As he stepped into the front hall and set his bags down, he could hear a clock ticking in the living room. The sound cut through him like a knife, and felt like a heartbeat. He had never felt as alone or as empty. There were no flowers anywhere, the shades and curtains were drawn, and the dark paneling in the living room, which had once glinted and shone, now made the room look tomblike. He couldn't remember the house ever seeming as dark or as depressing. And without thinking, he went to the windows, pulled back the curtains, opened the shades, and stood staring into the garden. The trees and hedges were still green, but there were no flowers, and it was a dark November afternoon.

 

The fog had come in while they were landing, and it was swirling through the city. The sky looked as gray as he felt, as he picked up his bags and walked upstairs. And when he saw their bedroom, it took his breath away. She had died in his arms in their bed five months before, and he felt a physical pain as he stared at the bed, and then saw her smiling in a photograph next to it. He sat down on the edge of the bed, with tears rolling down his cheeks. It had been a mistake to come home, he knew, but there was no one else to sort through her things, and his own, if he was to sell the house in the spring.
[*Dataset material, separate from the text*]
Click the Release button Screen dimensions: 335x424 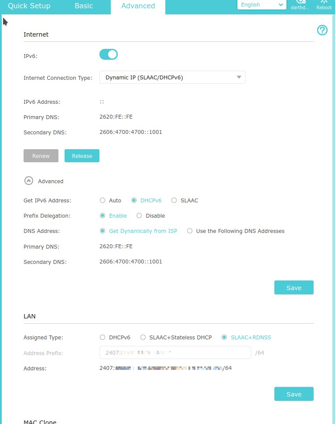tap(82, 156)
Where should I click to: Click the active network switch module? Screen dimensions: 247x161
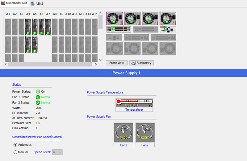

And he knew there was work to do on the house. Everything was in good order and worked well, but thirty-seven years in one house was almost a lifetime. He felt he had to organize the work and sort through their things himself, no matter how painful. Some of the rooms needed a coat of paint, and he wanted to consult a realtor to find out what he had to do to sell it.

 

It was a long hard first night home for him, and he longed for Jane with such loneliness and agony that at times he wanted to run into the street in his pajamas, just to flee it. There was no escaping. He knew he had to face it. There was no reprieve. His life without her was his sentence. Life without parole. He knew his solitude was forever, and felt he deserved it. And that night, he had the same dream he had experienced frequently before he left on his travels. It was a dream in which Jane came to him, held out her arms, pleading with him, and she was crying. At first the words were indistinct, but even without them, the look on her face tore his heart out. And then the words would come clear to him, and they were always the same, with subtle variations. She would beg him not to leave her, not to abandon her again. And each time he had the dream, he promised her he wouldn't. And then like a nightmare, not a dream, he would see himself pick up a suitcase and leave anyway, and all he could see after that was her face, crying after he left her. He could still hear her sobs when he woke up, at whatever hour, and her words would echo in his head for hours afterward, “Quinn, don't leave me… Quinn, please …” her arms outstretched, her eyes devastated. And whenever he woke from that dream, he felt panicked. How could he have done that to her? Why had he left so often? Why had his own pursuits always seemed so important? Why didn't he listen?